Ecco, la fase è cambiata, perché il voto, amministrativo, locale, anche se “non si vota sul governo” è sempre, inevitabilmente un voto politico. Basta vederli e sentirli per capire il punto. Nicola Zingaretti, visibilmente sollevato, poco dopo le cinque, in conferenza stampa, traduce in linea, si sarebbe detto una volta, la spinta che arriva dalle urne. Anche il lessico è rinfrescato. Parla di “nuova agenda”, innovazione semantica rispetto a quando andava di moda il “tagliando” e la “verifica”, di un “patto per le riforme” e di un “cantiere per rinnovare il Pd”. Nuova agenda consiste, innanzitutto, nel mettere un punto fermo sulle grandi incompiute di questi mesi, i decreti sicurezza (già scritti nell’accordo di governo e sempre rinviati), da portare “al primo cdm utile” e il Mes, su cui chiede, quasi dandolo per scontato, al ministro Speranza di preparare i progetti.

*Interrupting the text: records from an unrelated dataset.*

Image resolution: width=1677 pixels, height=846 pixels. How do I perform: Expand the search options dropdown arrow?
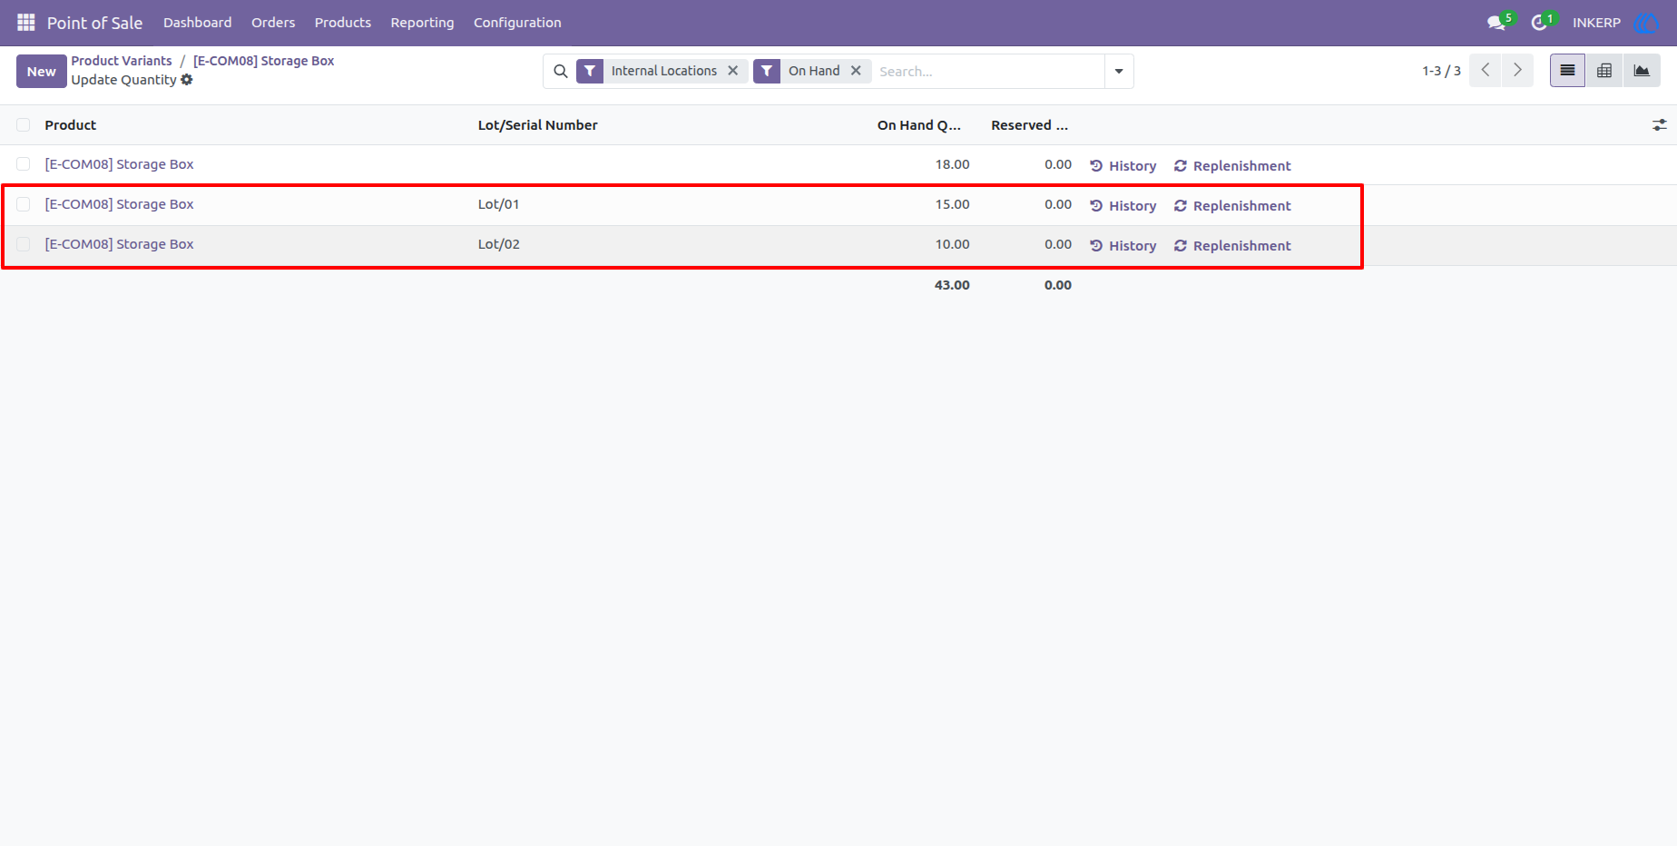click(x=1119, y=71)
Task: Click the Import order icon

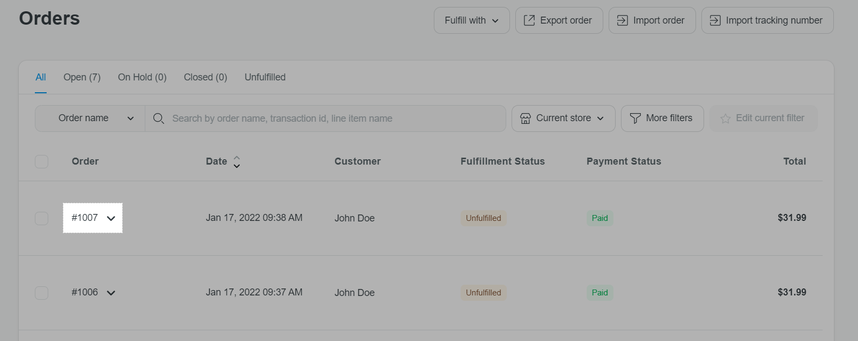Action: pos(622,20)
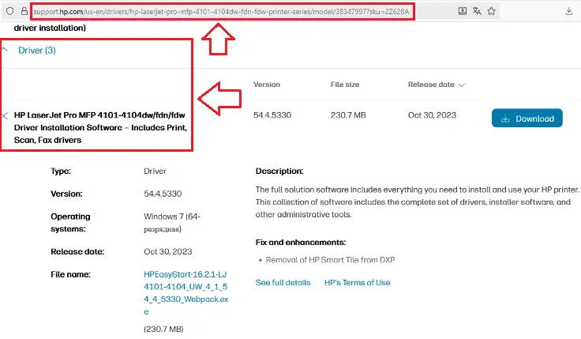Click the File size column header
This screenshot has width=581, height=339.
347,85
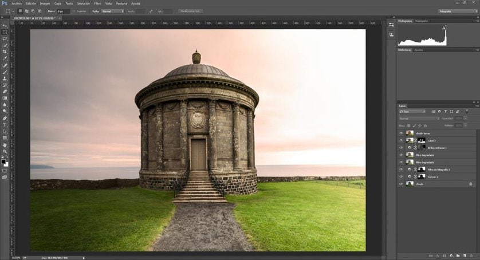Open the Ajustes panel tab
The image size is (480, 260).
[419, 50]
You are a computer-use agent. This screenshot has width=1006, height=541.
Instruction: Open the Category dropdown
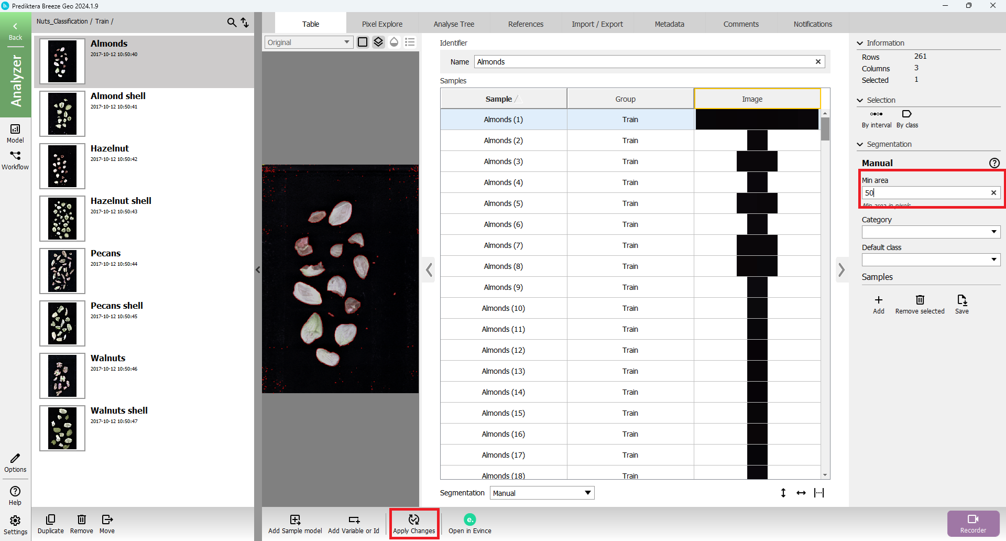coord(931,232)
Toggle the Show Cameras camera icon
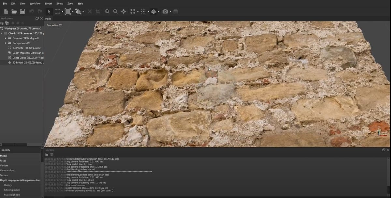391x198 pixels. pos(165,11)
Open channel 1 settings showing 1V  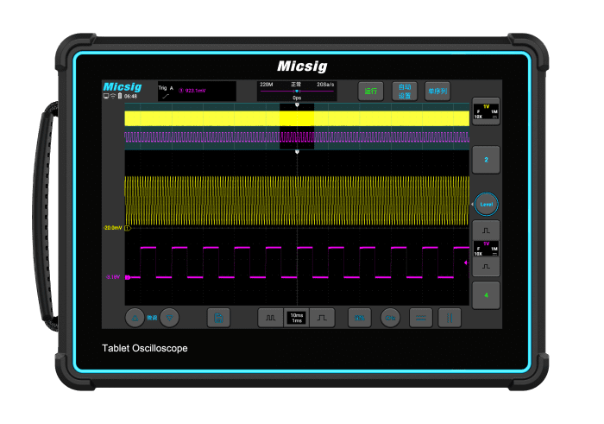[486, 112]
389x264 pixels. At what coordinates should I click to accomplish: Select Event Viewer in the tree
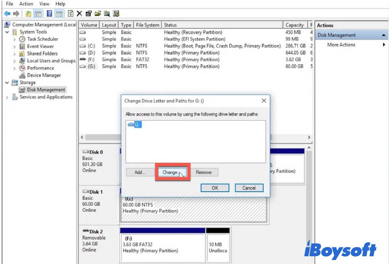click(x=40, y=46)
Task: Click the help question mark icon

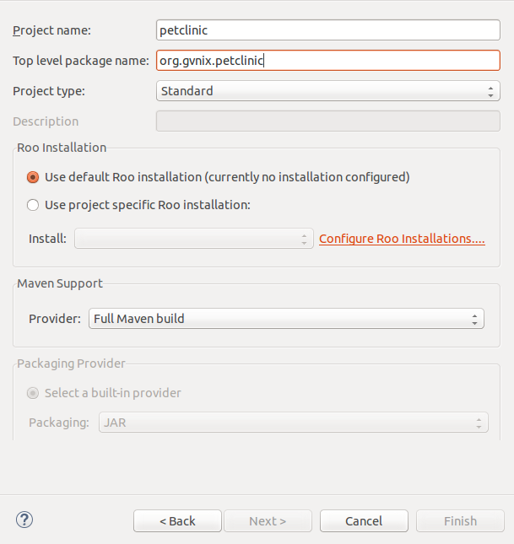Action: click(x=24, y=520)
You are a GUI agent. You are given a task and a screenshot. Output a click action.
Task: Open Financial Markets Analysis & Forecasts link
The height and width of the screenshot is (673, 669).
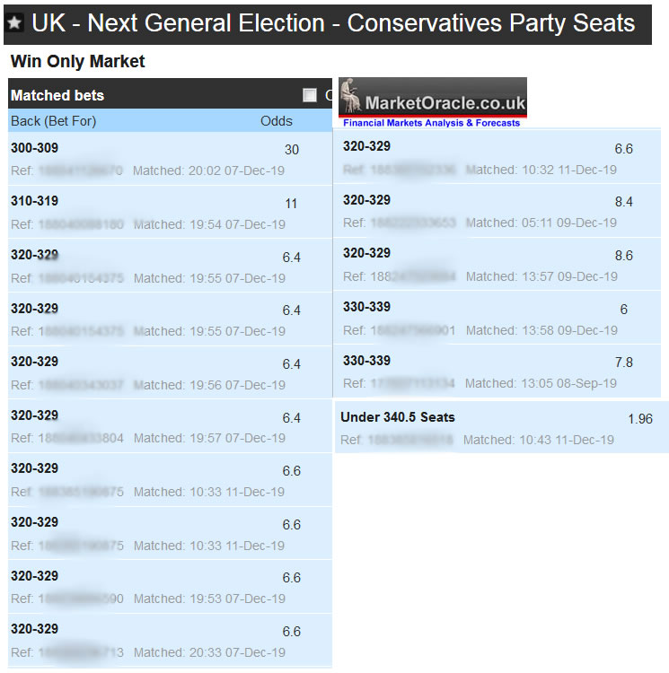pos(431,123)
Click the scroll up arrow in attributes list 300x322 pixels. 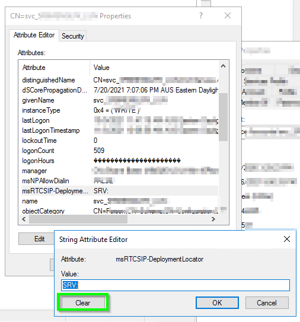pyautogui.click(x=223, y=66)
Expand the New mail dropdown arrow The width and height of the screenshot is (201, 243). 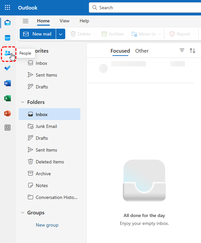pyautogui.click(x=61, y=34)
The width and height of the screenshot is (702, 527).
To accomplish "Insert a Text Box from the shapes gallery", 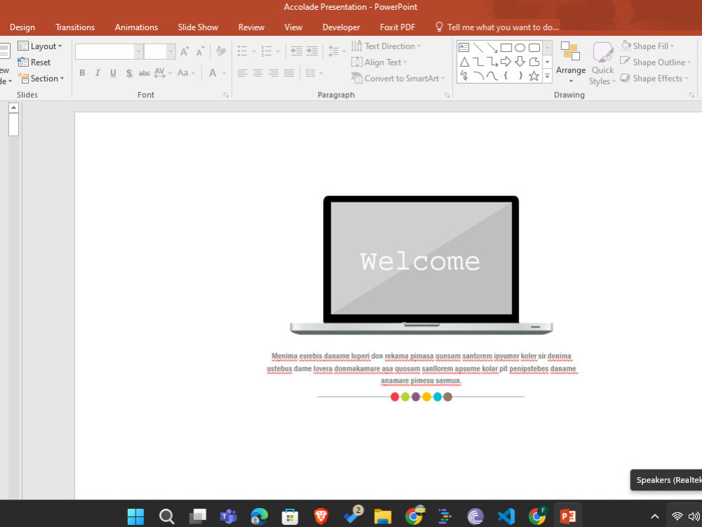I will (x=463, y=46).
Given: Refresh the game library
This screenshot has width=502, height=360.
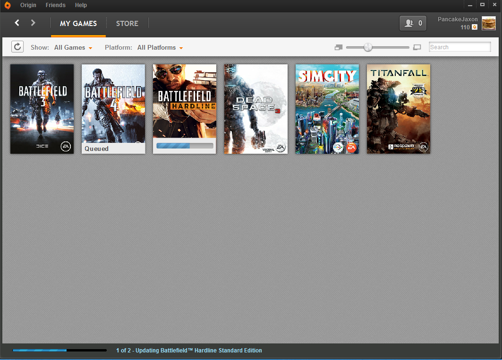Looking at the screenshot, I should (17, 47).
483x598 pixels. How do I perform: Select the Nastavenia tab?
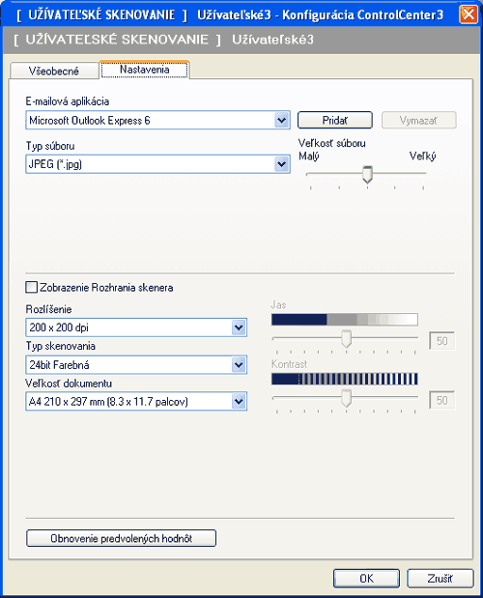tap(145, 70)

Qualche decina di minuti dopo, al termine di un intervento, il presidente del Consiglio, anche lui visibilmente sollevato, mostra disponibilità alla prima sollecitazione, sia pur con cautela e senza avvertirne troppo l’urgenza, ricorrendo al classico repertorio dell’“approfondiremo”, ma comunque lo dice, “li porteremo al più presto al cdm”, parole nelle quali non c’è una scadenza e resta il margine per una dilatazione temporale. Mentre sulla seconda richiesta, che impatta in maniera più traumatica sulla crisi dei Cinque stelle, ci risiamo. La “nuova agenda” di palazzo Chigi assomiglia alla vecchia, fondata sul rinvio come metodo: vedremo, valuteremo, “non mi pronuncio” né con un sì né con un no.